**** Study material ****

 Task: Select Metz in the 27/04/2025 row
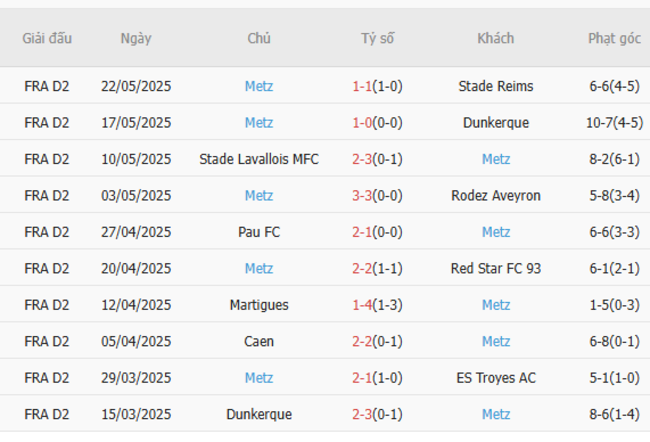pos(495,232)
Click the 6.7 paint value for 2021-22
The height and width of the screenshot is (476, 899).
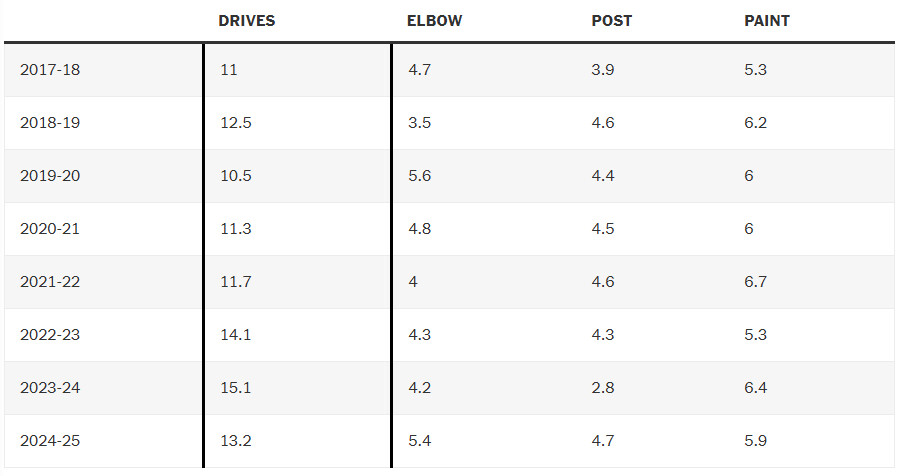[755, 282]
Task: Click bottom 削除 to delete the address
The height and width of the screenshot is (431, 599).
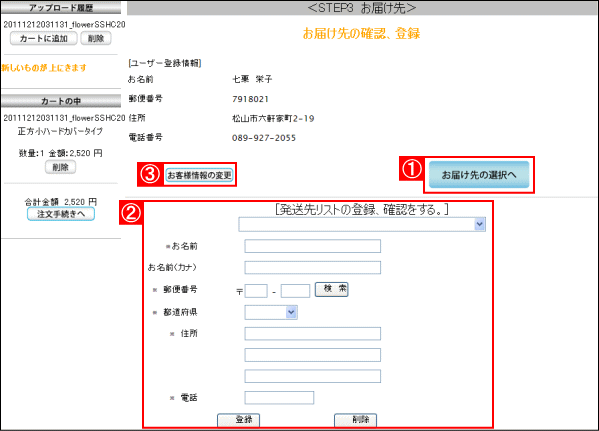Action: click(355, 420)
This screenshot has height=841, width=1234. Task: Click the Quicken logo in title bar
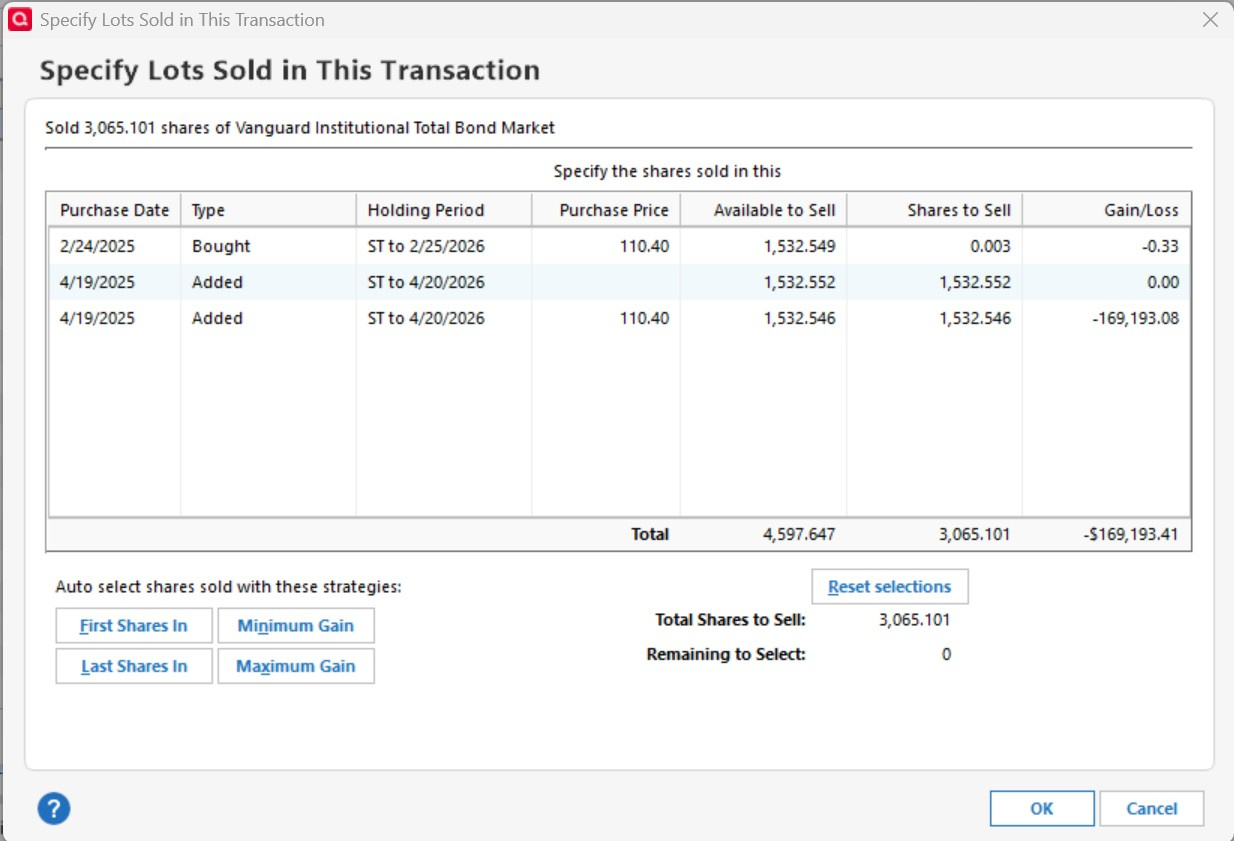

****

The reply should hold every line of the material above, unchanged, and no pictures.

 Task: Select Metz in the 27/04/2025 row
pos(495,232)
Click the 6.7 paint value for 2021-22
The height and width of the screenshot is (476, 899).
[755, 282]
Task: Click bottom 削除 to delete the address
The height and width of the screenshot is (431, 599).
Action: click(355, 420)
This screenshot has height=841, width=1234. Task: Click the Quicken logo in title bar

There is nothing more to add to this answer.